2 de jul de 2011

você

você é um delinquente
um terrorista
se luta pela paz
por justiças
contra as bombas
de genocídios
de liberdade
de democracia
de direitos humanos
dos - business as usual -
exércitos ocidentais

você é um assassino
um monstro sanguinário
se luta contra
o apartheid
o colonialismo
o imperialismo

se propõe
o fim do capitalismo
você é um demônio
ismo, ismo, ismo
de polvos povos
pés de abelhas
a desaguar
ismos ismos ismos
de encapetados utopismos
fora da
dopadocorporocracia
de sismos sismos sismos
terremotos atômicos
de capitalismos

você é um torturador
um ditador implacável
se propõe a solidariedade
e o livre direito dos povos
de construir seus presentes
futuras bocas em frutos
sem interferências
sem ingerências
sem maledicências
sem murros
muros

você é um genocida
um perigo contra a vida
um bárbaro comedor de
criancinhas
um pedófilo de inocentes
menininhas
o próprio diabo encarnado
no quarteto da maldade:
o bastardo
o revolucionário
o libertário
concebido como
o otário

se é contra a onipotência do dinheiro
se propõe que sejamos iguais
solidários mortais
imortais
quando defende que nada
mas nada mesmo
justifica
a fome
o abandono
a guerra
a exploração
a submissão
a humilhação
a alienação

aí sim
você deve morrer
você é narcotraficante
deve ser cassado pela Interpol
condenado pela corte penal internacional
ser objeto de sanções do conselho
de segurança da onu
ser
mal falado
mal visto
mal apresentado
mal editado
pela cnn
a rede globo
the new york times

você deve ser um
covarde
traidor
indiferente
individualista
moralista
idiota
vendido
pensar só em seu
umbigo
embora pareça
justo
simpático
amigo

se quiser
ser
respeitado
adorado
desejado
se quiser
sucesso
dinheiro
muitos
inclusive amorosos
ingressos de gozos
louvados
inteiros
punheteiros

você deve ser um poeta
despolitizado
que defende a ética
etílica da estética
da arte pela arte
fora
das praças dialéticas
da luta pelo pão das ruas
da luta pelo amor às luas
da luta por escritas nuas
de letras ivres, livres,
peripatéticas
se quiser ser publicado
no oitavo caderno
do jornal de circulação
estadual
nacional
internacional

você deve atar
narcísicos amar
sem
lisos mares
livres ares
- e -
se quiser viver
felizmente
como boa mente
deve
indiretamente
matar
as más gentes
-e-
no melhor pior dos casos
dizer
infelizmente
é a vida
é o acaso
do fatal
desengajado
ocaso

7 comentários:

Gisa disse...

Versos fortes...
Gosto.
Um bj

Raquel Amarante disse...

NOSSAAAA!!! ADOREI!!!!!!
Acidez que faz bem!

José María Souza Costa disse...

Versos que traduzem uma realidade crua e nua.
Um chamado, ao convite da reflexão.
Fenomenal, agradavéis.
Parabens

Rafael Castellar das Neves disse...

Muito boa a sua escrita!

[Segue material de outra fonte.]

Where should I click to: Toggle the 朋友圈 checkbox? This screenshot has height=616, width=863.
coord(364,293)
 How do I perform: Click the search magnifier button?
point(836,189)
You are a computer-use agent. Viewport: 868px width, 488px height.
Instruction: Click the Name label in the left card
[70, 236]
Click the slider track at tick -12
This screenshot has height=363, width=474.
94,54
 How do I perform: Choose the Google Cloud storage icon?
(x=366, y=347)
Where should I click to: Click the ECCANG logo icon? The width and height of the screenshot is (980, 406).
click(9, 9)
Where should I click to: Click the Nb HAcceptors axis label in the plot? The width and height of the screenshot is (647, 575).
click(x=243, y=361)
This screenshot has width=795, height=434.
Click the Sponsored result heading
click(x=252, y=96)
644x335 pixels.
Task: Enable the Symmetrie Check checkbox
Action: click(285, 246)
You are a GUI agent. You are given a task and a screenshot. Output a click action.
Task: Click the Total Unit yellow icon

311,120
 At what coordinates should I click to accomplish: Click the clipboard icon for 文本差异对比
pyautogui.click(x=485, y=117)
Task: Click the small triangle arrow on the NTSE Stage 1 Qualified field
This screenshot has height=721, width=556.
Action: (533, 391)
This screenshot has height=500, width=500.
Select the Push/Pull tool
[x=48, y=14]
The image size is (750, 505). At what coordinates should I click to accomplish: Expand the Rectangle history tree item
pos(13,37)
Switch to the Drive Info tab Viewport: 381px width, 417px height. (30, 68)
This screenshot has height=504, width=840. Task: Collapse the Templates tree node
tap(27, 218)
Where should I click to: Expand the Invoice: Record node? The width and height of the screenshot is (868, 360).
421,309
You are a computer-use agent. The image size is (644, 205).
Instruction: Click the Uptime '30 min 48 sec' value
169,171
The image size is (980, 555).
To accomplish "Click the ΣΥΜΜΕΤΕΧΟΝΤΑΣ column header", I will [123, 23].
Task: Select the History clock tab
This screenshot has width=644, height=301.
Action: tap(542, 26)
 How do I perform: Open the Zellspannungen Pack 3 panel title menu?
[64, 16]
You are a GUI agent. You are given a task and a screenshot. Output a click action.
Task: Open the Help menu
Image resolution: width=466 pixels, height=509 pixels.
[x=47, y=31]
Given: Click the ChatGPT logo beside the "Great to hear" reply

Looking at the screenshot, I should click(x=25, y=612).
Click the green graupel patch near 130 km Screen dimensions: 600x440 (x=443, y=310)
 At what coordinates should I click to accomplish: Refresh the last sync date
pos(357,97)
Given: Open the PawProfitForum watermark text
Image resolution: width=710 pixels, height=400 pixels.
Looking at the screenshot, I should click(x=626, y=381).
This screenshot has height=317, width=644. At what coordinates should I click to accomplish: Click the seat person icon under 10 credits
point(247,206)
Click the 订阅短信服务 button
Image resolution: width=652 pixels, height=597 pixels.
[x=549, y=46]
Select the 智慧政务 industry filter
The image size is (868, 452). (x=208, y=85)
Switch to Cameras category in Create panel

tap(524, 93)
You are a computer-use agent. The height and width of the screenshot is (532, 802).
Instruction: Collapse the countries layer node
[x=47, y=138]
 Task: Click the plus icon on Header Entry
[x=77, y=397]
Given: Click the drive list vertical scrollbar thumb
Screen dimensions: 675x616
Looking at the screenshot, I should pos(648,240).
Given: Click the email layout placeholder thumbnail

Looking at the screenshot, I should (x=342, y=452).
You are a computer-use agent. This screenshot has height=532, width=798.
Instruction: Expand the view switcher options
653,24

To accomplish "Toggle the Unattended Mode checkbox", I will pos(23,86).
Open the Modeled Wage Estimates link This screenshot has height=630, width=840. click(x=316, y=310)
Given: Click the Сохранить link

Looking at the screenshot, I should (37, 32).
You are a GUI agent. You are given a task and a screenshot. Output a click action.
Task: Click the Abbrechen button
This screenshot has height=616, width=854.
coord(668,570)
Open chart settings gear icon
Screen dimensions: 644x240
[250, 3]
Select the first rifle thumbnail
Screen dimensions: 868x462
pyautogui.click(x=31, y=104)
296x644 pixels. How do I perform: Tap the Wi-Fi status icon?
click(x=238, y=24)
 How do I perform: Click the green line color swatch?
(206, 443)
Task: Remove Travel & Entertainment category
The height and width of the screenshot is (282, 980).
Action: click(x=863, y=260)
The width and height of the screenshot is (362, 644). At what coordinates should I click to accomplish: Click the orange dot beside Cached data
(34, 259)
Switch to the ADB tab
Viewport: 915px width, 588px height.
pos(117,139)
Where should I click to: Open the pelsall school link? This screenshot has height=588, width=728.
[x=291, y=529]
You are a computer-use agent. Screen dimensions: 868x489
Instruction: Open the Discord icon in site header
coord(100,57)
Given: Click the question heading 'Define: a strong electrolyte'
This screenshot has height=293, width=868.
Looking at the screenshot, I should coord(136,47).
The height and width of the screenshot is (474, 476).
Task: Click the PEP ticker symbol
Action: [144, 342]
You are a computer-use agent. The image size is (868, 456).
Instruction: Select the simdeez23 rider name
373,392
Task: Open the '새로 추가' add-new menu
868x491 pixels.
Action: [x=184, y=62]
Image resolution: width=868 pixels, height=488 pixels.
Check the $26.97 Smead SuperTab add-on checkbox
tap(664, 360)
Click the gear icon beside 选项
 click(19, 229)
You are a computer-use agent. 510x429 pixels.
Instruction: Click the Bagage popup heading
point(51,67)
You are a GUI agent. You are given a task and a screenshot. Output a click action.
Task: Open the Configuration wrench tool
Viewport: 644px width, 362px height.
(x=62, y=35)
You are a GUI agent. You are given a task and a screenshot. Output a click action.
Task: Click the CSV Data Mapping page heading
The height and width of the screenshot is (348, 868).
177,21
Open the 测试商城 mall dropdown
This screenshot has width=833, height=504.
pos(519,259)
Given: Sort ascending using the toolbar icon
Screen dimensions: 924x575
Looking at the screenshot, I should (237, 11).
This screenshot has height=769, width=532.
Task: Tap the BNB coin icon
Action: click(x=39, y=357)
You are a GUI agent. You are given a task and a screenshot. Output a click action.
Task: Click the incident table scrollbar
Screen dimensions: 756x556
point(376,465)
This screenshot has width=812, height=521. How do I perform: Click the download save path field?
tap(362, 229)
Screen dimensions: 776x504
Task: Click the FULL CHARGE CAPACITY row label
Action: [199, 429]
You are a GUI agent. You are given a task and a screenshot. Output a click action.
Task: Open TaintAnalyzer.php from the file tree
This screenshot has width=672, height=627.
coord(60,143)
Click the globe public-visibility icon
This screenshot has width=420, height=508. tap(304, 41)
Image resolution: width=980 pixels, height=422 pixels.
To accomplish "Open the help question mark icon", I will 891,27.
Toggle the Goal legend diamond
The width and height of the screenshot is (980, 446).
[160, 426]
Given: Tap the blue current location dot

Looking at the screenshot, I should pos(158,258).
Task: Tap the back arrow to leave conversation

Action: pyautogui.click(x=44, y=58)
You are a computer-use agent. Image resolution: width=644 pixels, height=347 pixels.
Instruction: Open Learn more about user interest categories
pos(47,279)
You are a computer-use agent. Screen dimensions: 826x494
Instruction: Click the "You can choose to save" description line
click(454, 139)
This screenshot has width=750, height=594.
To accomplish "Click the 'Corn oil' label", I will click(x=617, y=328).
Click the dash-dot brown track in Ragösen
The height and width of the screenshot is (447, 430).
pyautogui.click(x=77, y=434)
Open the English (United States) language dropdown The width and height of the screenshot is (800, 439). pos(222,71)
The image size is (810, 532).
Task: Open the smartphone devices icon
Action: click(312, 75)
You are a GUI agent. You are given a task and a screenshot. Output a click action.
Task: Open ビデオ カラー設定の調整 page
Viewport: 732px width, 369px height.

Forte, intensa e angustiante...gostei!!

Parabéns!!

[]s

Carla disse...

Há que se refletir...

Bom ler esses versos que versam o avesso dos ventos ocidentais!


Bjos

Canto da Boca disse...

Tudo é tão fora da ordem... Embora saibamos que nada de novo acontece sob o céu. O caso é a rapidez com que o "sistema", esse desconhecido (conhecido), carcome estruturas, pessoas, projetos; corrompe estruturas, pessoas, projetos. O caso é essa angústia pós-moderna que nos arrasta e nem sabemos onde vamos parar... Ao mesmo tempo que não temos um "inimigo comum", somos competidores e inimigos coletivos, sem sermos.

Bejos, la Mancha!

Mephisto, ein Teufel mit einen Zauberflöte disse...

O quem é você? A alcunha por trás de todos os nomes, a dispariedade das divagações de um não lugar em uma não habitação. A antítese da antífrase. A ironia não nata. A existência inexistente. Tudo isso faz-nos inimigos do incognoscível, e sublimes vítimas de nós memsmos.

Pungentes versos, Luís de La Mancha.